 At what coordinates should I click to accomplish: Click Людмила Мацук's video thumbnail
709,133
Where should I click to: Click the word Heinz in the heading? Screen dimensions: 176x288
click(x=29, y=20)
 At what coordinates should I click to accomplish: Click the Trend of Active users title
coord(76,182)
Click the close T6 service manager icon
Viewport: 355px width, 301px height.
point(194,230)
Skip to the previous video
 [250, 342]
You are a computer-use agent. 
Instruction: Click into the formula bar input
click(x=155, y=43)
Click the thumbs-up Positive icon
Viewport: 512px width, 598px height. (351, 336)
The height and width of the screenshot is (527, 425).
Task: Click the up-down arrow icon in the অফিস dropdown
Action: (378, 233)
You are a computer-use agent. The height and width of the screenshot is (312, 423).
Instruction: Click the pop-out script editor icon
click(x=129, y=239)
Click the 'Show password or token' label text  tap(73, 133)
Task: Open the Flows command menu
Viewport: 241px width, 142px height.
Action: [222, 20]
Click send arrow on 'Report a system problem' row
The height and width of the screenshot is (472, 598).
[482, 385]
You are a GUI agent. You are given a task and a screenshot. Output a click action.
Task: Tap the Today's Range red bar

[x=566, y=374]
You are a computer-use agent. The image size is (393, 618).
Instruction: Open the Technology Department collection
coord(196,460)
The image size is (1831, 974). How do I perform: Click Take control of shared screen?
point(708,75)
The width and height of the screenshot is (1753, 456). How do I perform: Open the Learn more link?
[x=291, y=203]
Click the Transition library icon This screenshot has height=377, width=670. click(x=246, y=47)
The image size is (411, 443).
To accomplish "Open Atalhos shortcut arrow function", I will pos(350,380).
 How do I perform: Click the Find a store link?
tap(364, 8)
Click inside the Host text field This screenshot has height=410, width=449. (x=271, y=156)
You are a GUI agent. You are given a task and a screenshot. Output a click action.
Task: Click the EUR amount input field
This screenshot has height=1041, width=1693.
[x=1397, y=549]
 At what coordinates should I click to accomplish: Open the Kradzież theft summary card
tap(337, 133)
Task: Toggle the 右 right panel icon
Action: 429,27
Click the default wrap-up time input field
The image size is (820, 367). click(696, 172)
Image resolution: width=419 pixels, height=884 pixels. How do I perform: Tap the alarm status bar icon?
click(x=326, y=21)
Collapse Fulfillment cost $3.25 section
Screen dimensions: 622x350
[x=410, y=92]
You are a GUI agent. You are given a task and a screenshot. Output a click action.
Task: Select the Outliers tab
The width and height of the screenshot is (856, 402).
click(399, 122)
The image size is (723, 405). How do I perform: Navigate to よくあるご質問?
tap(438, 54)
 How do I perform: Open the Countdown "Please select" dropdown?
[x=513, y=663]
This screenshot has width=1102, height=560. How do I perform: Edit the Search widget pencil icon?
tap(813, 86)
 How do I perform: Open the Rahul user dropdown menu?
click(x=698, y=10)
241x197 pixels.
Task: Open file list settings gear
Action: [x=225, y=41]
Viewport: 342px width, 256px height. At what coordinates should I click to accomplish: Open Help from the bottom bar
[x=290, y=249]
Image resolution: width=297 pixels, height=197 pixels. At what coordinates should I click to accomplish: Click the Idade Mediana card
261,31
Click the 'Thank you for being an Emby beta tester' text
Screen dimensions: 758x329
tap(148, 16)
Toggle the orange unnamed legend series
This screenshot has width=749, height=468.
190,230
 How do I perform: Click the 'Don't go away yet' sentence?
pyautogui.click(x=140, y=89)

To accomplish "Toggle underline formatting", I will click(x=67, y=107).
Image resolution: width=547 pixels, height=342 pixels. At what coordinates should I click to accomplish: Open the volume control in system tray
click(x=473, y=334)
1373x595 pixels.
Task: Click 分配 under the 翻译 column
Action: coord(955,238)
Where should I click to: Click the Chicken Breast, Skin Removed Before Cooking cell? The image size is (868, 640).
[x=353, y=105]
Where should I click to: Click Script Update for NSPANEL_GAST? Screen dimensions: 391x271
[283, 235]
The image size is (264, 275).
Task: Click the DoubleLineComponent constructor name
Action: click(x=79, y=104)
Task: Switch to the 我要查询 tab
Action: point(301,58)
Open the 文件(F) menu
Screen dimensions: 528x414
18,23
☆ ☆ ☆ ☆
Output every record in full, exactly as it was given.

 At what coordinates should I click to accomplish: Click Людмила Мацук's video thumbnail
709,133
Where should I click to: Click the word Heinz in the heading? Screen dimensions: 176x288
click(x=29, y=20)
 At what coordinates should I click to accomplish: Click the Trend of Active users title
coord(76,182)
Click the close T6 service manager icon
Viewport: 355px width, 301px height.
point(194,230)
Skip to the previous video
 [250, 342]
You are a computer-use agent. 
Instruction: Click into the formula bar input
click(x=155, y=43)
Click the thumbs-up Positive icon
Viewport: 512px width, 598px height. (351, 336)
The height and width of the screenshot is (527, 425).
Task: Click the up-down arrow icon in the অফিস dropdown
Action: (378, 233)
You are a computer-use agent. The height and width of the screenshot is (312, 423).
Instruction: Click the pop-out script editor icon
click(x=129, y=239)
Click the 'Show password or token' label text  tap(73, 133)
Task: Open the Flows command menu
Viewport: 241px width, 142px height.
Action: [222, 20]
Click send arrow on 'Report a system problem' row
The height and width of the screenshot is (472, 598).
[482, 385]
You are a GUI agent. You are given a task and a screenshot. Output a click action.
Task: Tap the Today's Range red bar

[x=566, y=374]
You are a computer-use agent. The image size is (393, 618).
Instruction: Open the Technology Department collection
coord(196,460)
The image size is (1831, 974). How do I perform: Click Take control of shared screen?
point(708,75)
The width and height of the screenshot is (1753, 456). How do I perform: Open the Learn more link?
[x=291, y=203]
Click the Transition library icon This screenshot has height=377, width=670. click(x=246, y=47)
The image size is (411, 443).
To accomplish "Open Atalhos shortcut arrow function", I will pos(350,380).
 How do I perform: Click the Find a store link?
tap(364, 8)
Click inside the Host text field This screenshot has height=410, width=449. (x=271, y=156)
You are a GUI agent. You are given a task and a screenshot. Output a click action.
Task: Click the EUR amount input field
This screenshot has height=1041, width=1693.
[x=1397, y=549]
 At what coordinates should I click to accomplish: Open the Kradzież theft summary card
tap(337, 133)
Task: Toggle the 右 right panel icon
Action: 429,27
Click the default wrap-up time input field
The image size is (820, 367). click(696, 172)
Image resolution: width=419 pixels, height=884 pixels. How do I perform: Tap the alarm status bar icon?
click(x=326, y=21)
Collapse Fulfillment cost $3.25 section
Screen dimensions: 622x350
[x=410, y=92]
You are a GUI agent. You are given a task and a screenshot. Output a click action.
Task: Select the Outliers tab
The width and height of the screenshot is (856, 402).
click(399, 122)
The image size is (723, 405). How do I perform: Navigate to よくあるご質問?
tap(438, 54)
 How do I perform: Open the Countdown "Please select" dropdown?
[x=513, y=663]
This screenshot has width=1102, height=560. How do I perform: Edit the Search widget pencil icon?
tap(813, 86)
 How do I perform: Open the Rahul user dropdown menu?
click(x=698, y=10)
241x197 pixels.
Task: Open file list settings gear
Action: [x=225, y=41]
Viewport: 342px width, 256px height. At what coordinates should I click to accomplish: Open Help from the bottom bar
[x=290, y=249]
Image resolution: width=297 pixels, height=197 pixels. At what coordinates should I click to accomplish: Click the Idade Mediana card
261,31
Click the 'Thank you for being an Emby beta tester' text
Screen dimensions: 758x329
tap(148, 16)
Toggle the orange unnamed legend series
This screenshot has width=749, height=468.
190,230
 How do I perform: Click the 'Don't go away yet' sentence?
pyautogui.click(x=140, y=89)

To accomplish "Toggle underline formatting", I will click(x=67, y=107).
Image resolution: width=547 pixels, height=342 pixels. At what coordinates should I click to accomplish: Open the volume control in system tray
click(x=473, y=334)
1373x595 pixels.
Task: Click 分配 under the 翻译 column
Action: coord(955,238)
Where should I click to: Click the Chicken Breast, Skin Removed Before Cooking cell? The image size is (868, 640).
[x=353, y=105]
Where should I click to: Click Script Update for NSPANEL_GAST? Screen dimensions: 391x271
[283, 235]
The image size is (264, 275).
Task: Click the DoubleLineComponent constructor name
Action: click(x=79, y=104)
Task: Switch to the 我要查询 tab
Action: point(301,58)
Open the 文件(F) menu
Screen dimensions: 528x414
18,23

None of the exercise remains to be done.